LinkedIn is the epitome of the modern data-driven enterprise. Its massive global professional social network is powered by its cutting-edge use of analytics, supported by its massive investment in data engineering. 

There are many standout examples. Its unified data science and AI platform called Darwin. The dozens of data tools it has built in-house and open-sourced, including Apache Kafka, Flink, and many others. 

Most famous is the LinkedIn Knowledge Graph, which depicts the relationships between its 810 million users and 57 million companies to each other. This data is so exclusive and valuable that Microsoft paid $26.2 billion to acquire LinkedIn in 2016.   

So it’s wholly appropriate that LinkedIn also operates one of the largest analytics platforms in the world, with approximately 20,000 Hadoop nodes storing one exabyte of data, according to a May 2021 post on the LinkedIn Engineering blog. That is 1,000 petabytes, or one million terabytes.

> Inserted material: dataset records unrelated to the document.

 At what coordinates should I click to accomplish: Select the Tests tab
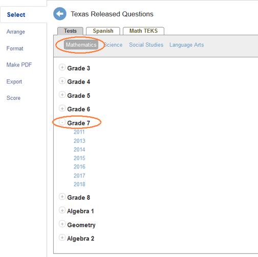70,31
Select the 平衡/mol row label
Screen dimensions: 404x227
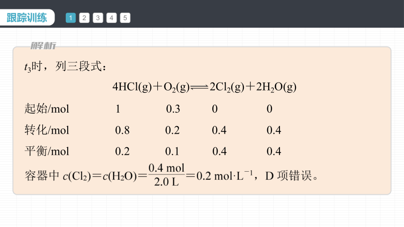click(x=47, y=151)
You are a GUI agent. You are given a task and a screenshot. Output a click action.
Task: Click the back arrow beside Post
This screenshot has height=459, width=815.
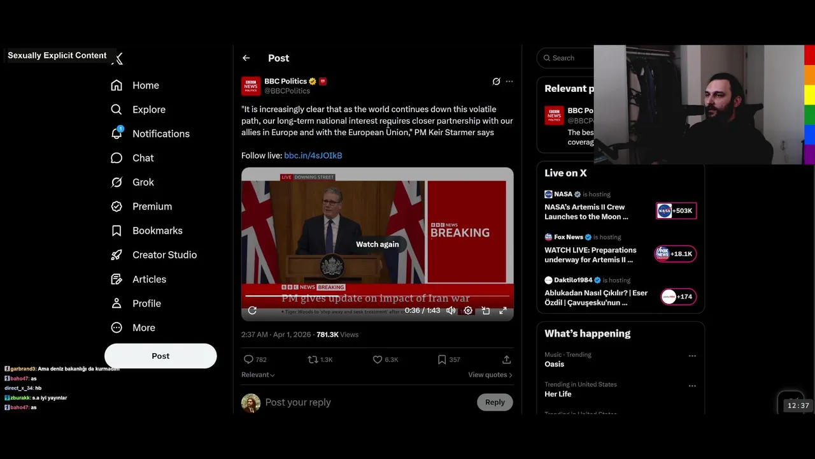point(246,58)
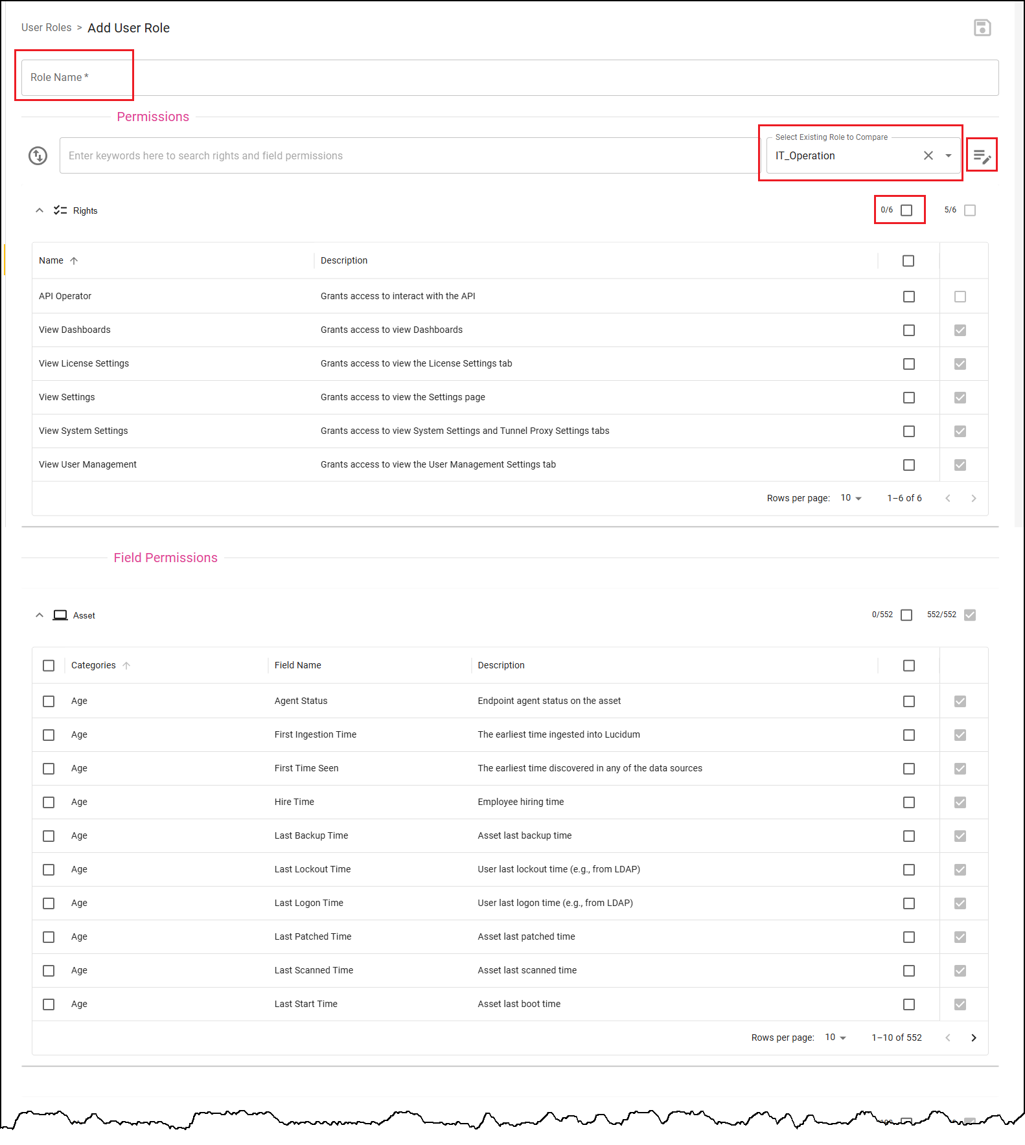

LinkedIn’s largest data cluster comprises 10,000 nodes storing 500 PB of data including one billion objects (directories, files and blocks), all using the Hadoop Distributed File System (HDFS). That, LinkedIn says, may be the largest Hadoop cluster in the world.

Exponential growth in LinkedIn’s largest data cluster

That cluster has grown exponentially (above) in recent years across multiple dimensions:

  • Data size: from 20 PB of data in 2015 to 500 PB in 2020
  • File objects: from 145 million in 2015 to 1.6 billion in 2020. Despite that growth, its Namespace directory nodes can support remote procedure calls with an average latency under 10 milliseconds.
  • Data processing: from 2 million Gigabit-Hours of compute in 2015 to more than 50 million GbHr in 2020. This has accelerated due to Darwin and other machine learning initiatives at LinkedIn, as well as its migration off the proprietary analytics stack that LinkedIn had maintained in parallel to Hadoop for around a decade.

And based on the annual doubling of LinkedIn’s clusters, according to a more recent LinkedIn Engineering blog post, the company could have more than 40,000 nodes by the end of 2022, speculated The Next Platform magazine, along with a commensurate two exabytes of data.

Scaling these massive Hadoop clusters and maintaining desired storage and compute performance has posed many challenges for LinkedIn and its data operations team. They also provide many potential lessons for other companies, whether they are Hadoop users themselves, or — shuddering at Hadoop’s notorious complexity — have chosen a modern low-ops cloud-native alternative instead. 

It also shows the importance of strong data observability — whether a home-grown or a turnkey solution — for maintaining high performance and efficiency in a massively scaled-out system.

From Proprietary to Open Source

LinkedIn launched in 2003. Like most companies founded in the pre big data era, LinkedIn deployed well-known proprietary business intelligence software of the time: Teradata for its data warehouse and Informatica and Appworx for ETL. 

LinkedIn’s legacy proprietary analytics infrastructure

While LinkedIn’s legacy analytics stack (above) “served us well for six years,” it also had two major disadvantages:

  1. “Lack of freedom to evolve.” LinkedIn had “limited options for innovation,” while “integration with internal and open source systems [was] a challenge.”
  2. “Difficulty in scaling.” Because of the pricey Informatica and Appwork licenses, data pipeline development was restricted to a small central team at LinkedIn.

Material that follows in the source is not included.